From c40b73fc453caf123e806adebac6c69b003bc636 Mon Sep 17 00:00:00 2001
From: Csaba Henk <csaba@redhat.com>
Date: Sat, 19 May 2012 02:43:05 +0530
Subject: geo-rep / gsyncd: further cleanup refinements

- Regarding issue of leftover ssh control dirs:

  If master side worker is stuck in connection establishment
  phase, have the monitor kill it softly (ie. first by SIGTERM,
  to let it cleanup). This is trickier than sounds on first hearing,
  because if worker is stuck in waiting for a RePCe answer
  (in threading.Condition().wait()), then SIGTERM is ignored
  (more precisely, Python holds it back for the wait and resends it to
  itself when wait is over).

  So instead of signalling the worker only, we send TERM to the
  whole process group -- that brings down the ssh connection, which
  wakes up the waiting worker, which then can cleanup. Only problem
  is that monitor is also in the process group and it should not coomit
  a suicide. That is taken care by setting up a one-time SIGTERM
  handler in the monitor.

- Regarding slave gsyncd stuck in chdir:

  Slave gsyncd is usually well behaved: if master does not send
  keepalives, it takes care to exit. However, if a hang occurs
  in early phase, when slave is to change to the gluster mountpoint,
  no timeout is set up for that (and unlike on master side, neither
  is there an external actor like the monitor to do that).

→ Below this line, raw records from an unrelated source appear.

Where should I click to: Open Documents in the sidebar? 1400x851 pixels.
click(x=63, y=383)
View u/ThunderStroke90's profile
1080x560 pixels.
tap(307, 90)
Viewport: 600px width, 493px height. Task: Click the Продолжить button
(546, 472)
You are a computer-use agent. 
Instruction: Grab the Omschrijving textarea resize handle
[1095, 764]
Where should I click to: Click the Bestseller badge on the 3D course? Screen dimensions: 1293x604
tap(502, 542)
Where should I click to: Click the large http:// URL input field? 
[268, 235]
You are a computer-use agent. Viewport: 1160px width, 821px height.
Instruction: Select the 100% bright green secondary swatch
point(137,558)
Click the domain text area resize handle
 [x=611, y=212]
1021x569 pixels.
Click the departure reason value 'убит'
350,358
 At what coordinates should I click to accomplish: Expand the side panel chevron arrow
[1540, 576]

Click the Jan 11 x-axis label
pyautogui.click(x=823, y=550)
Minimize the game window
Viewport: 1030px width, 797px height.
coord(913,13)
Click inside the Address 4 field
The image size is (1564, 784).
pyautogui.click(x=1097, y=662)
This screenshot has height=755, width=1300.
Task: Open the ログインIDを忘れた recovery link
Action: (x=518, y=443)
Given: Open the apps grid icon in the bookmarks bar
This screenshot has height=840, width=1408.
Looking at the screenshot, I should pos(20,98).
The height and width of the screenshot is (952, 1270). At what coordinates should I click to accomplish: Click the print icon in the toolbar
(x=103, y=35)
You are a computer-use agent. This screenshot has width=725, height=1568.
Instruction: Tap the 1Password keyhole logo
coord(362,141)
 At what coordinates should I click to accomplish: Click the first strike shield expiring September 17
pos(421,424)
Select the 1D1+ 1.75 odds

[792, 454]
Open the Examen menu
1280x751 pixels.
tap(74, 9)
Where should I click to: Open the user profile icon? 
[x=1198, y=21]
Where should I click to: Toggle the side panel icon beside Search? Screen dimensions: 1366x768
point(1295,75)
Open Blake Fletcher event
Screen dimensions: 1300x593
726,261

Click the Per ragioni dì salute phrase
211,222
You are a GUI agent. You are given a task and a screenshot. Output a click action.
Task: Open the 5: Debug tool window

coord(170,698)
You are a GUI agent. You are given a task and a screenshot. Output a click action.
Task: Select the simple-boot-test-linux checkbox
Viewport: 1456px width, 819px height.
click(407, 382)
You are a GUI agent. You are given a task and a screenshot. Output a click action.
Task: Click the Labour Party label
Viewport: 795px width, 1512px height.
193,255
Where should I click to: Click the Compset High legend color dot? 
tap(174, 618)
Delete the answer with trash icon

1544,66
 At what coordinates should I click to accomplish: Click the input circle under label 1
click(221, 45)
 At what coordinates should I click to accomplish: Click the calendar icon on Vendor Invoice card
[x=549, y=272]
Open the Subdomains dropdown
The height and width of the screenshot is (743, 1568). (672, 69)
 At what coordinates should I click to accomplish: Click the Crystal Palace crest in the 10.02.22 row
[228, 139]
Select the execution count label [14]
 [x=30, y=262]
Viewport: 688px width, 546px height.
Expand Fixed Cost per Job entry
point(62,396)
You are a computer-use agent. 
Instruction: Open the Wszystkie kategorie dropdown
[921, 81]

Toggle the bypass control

  So, to manage this scenario, we do the chdir in a (supposedly)
  short lived thread, and in the main thread we wait for the termination
  of this thread. If that does not happen within the time limit, main
  thread calls for cleanup and exit. (This logic explicitely takes the
  appropriate action in the cases when chdir succeeds or when hangs;
  but what about the remaining case, when chdir fails? Well in that case
  the chdir thread's exception handler will put the process to
  cleanup and exit route.)

Change-Id: I6ad6faa9c7b1c37084d171d1e1a756abaff9eba8
BUG: 786291
Signed-off-by: Csaba Henk <csaba@redhat.com>
Reviewed-on: http://review.gluster.com/3376
Tested-by: Gluster Build System <jenkins@build.gluster.com>
Reviewed-by: Anand Avati <avati@redhat.com>
---
 xlators/features/marker/utils/syncdaemon/gsyncd.py     |  5 +++--
 xlators/features/marker/utils/syncdaemon/monitor.py    |  8 +++++++-
 xlators/features/marker/utils/syncdaemon/resource.py   | 10 +++++++++-
 xlators/features/marker/utils/syncdaemon/syncdutils.py |  5 ++++-
 4 files changed, 23 insertions(+), 5 deletions(-)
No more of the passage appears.